Try to identify what’s at the heart of your negativity. What’s at the root of this feeling? Is it coming from a place of habit (i.e., do you always default to negative self-talk)? Why are you envious of that other girl on Instagram? What is she achieving that you want in your life? Can you pivot envy into motivation, using it to illuminate goals you may not have realized you had? Why are you chastising yourself right now, really? Take a few moments to dissect these feelings, and really try to determine what’s at their core. Don’t just brush it off as “just the way I talk to myself.”
Take stock of the things and people around you. As much as possible, surround yourself with people and things and situations that can help fuel positive self-talk. Maybe that means you unfollow certain social media accounts. Maybe it means you open up and share your self-talk journey with a friend who can help you dig into your feelings and habits. Maybe it means you aim to spend more time with people who are overall more optimistic and positive (because that stuff is CONTAGIOUS, just like negativity spreads like wildfire).
Direct the focus away from yourself. It’s not a revolutionary thought, but by spending your time and energy helping others, you’re sure to feel happier and more fulfilled and needed overall. This can be as simple as encouraging a friend, or taking the time to send a quick, heartfelt email to someone you haven’t connected with in a while.
Throw away the notion of “always” and “never” (and other black and white words). Because, after all, things are rarely black and white. Plus, the beauty of being human is that we are always evolving (or we should be, if we’re doing this whole humanity thing right!). Let yourself be okay living in the gray. In the place of change and growth and learning.
Create a mantra that can be your go-to. I think negative self-talk is largely habitual. (Mine was, at least.) To help break this habit, determine a mantra you can reach for over and over when you need it most. It doesn’t have to be at all deep or insightful or inspirational, but it can act as a tool. Pulling out that mantra is telling those negative feelings and words that you see them and you’re not going to let them take the reins today.
Keep at it. There will definitely be moments and days and possibly weeks where you can’t shake the negative self-talk, no matter how many cheesy positive self-talk tactics you employ. Welcome to being human! Just keep trying to temper those negative thoughts as often as you can, and eventually you’ll be able to hoist yourself into a more positive, affirming place.

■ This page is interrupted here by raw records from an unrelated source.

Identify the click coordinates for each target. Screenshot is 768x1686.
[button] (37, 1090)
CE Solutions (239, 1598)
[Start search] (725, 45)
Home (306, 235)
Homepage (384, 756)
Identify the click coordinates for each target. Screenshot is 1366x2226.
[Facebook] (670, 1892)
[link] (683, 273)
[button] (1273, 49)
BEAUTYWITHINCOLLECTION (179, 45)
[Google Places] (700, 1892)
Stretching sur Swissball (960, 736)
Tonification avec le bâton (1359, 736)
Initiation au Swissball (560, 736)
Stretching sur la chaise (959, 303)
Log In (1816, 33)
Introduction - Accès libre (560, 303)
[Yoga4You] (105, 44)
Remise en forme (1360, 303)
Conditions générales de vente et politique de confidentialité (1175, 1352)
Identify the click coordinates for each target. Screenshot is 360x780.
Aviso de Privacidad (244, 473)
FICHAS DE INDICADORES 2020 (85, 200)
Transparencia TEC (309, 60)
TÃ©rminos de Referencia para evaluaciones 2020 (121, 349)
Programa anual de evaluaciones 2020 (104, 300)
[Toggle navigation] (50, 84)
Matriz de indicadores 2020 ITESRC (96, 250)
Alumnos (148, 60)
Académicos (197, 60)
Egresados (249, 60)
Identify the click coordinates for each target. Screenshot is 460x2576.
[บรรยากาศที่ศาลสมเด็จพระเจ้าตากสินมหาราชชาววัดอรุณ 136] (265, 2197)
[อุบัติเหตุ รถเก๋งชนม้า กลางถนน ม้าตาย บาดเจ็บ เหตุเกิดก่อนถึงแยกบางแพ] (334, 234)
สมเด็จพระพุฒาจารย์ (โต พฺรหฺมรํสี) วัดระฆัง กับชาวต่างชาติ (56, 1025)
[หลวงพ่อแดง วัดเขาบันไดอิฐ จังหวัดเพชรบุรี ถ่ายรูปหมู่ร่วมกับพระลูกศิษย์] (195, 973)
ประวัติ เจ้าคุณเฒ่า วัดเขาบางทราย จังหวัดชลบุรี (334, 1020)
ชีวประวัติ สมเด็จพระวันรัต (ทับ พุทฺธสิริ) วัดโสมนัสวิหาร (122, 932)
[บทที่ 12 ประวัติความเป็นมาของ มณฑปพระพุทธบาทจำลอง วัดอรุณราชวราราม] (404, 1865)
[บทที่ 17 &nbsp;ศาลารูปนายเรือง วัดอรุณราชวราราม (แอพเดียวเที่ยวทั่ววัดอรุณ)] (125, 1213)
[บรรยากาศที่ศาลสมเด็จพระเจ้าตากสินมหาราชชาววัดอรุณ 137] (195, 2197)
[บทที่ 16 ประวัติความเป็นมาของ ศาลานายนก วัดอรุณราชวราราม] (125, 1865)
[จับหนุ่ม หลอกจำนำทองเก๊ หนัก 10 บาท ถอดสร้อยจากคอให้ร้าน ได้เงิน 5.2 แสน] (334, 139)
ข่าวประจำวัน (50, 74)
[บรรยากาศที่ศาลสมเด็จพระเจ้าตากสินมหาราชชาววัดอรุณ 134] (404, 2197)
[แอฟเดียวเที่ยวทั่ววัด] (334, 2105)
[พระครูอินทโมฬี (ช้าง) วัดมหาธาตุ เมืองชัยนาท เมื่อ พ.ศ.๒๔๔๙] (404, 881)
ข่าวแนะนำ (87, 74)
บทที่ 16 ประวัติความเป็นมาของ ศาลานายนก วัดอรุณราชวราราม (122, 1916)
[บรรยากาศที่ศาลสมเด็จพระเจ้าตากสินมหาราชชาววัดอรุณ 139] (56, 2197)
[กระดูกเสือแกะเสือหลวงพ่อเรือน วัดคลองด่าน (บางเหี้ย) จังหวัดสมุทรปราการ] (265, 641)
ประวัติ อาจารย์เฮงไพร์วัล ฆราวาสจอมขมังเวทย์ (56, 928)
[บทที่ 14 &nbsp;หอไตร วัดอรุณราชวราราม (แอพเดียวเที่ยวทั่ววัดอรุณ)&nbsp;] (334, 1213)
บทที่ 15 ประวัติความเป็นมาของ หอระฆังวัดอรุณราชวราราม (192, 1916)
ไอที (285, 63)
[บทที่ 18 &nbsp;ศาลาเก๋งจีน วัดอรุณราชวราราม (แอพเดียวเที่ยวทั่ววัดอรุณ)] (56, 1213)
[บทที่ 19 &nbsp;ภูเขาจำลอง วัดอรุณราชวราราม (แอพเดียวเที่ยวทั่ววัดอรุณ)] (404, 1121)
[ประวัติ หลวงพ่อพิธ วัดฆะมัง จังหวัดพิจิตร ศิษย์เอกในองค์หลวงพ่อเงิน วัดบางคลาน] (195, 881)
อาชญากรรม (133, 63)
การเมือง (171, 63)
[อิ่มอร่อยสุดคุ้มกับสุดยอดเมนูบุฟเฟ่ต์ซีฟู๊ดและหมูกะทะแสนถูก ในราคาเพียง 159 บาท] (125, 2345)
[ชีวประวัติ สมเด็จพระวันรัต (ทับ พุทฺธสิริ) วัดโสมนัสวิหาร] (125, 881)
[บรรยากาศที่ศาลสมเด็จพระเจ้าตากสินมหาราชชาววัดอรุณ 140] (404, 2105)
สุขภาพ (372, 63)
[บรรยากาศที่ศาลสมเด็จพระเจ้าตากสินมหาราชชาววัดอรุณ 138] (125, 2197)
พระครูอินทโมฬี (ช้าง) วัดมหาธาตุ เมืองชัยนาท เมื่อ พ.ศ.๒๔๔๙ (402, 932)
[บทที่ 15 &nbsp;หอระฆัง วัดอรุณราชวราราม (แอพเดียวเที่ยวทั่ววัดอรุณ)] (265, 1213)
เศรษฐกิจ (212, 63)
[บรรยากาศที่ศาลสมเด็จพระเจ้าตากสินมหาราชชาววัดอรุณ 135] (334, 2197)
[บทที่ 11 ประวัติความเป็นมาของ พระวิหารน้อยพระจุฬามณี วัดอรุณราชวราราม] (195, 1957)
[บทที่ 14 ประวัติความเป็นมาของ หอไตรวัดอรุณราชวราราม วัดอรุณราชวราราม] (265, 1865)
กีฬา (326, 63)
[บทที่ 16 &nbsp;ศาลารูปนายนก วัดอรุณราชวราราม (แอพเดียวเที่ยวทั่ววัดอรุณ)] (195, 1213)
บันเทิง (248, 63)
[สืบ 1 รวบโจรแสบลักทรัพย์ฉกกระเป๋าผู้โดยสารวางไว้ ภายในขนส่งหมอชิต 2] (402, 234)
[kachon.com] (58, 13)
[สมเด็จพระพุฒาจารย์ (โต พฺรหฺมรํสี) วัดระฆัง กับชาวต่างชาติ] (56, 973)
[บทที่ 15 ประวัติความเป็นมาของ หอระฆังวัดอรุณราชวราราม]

Get excited about what this means for your life. Are you ready to be happier overall? To be better at being genuinely excited for others (rather than feeling jealous or “less than” when others succeed)? To be a better friend, sister, wife, mother, etc. as a result? To be healthier? To live more fully, and without as much hesitation? This is hard work but, like most things that are difficult, it’s SO very worth it.
Love this post! Like you, I also have a young daughter (10 months old) and I often think of the loving, accepting self-image I hope she develops and how I need to learn to do the same for myself. Thanks for the honesty and sharing!
Thank you so much, Emily. And yes — as mama to a little girl, I think SO often about what kind of example I want to set for her. She will absolutely struggle, and will have to go through challenges that will be so hard to watch, but my hope is I can model healthy behavior for her in as many ways possible along the way. Thank you for reading, and for your comment! 🙂
This was a great reminder to me, as I struggle with focusing on the negative things instead of looking for ways to be kind and positive in my self-talk and in interactions with others. Thank you.
I’m so glad you found it helpful!
Excellent advice and I love the positive message!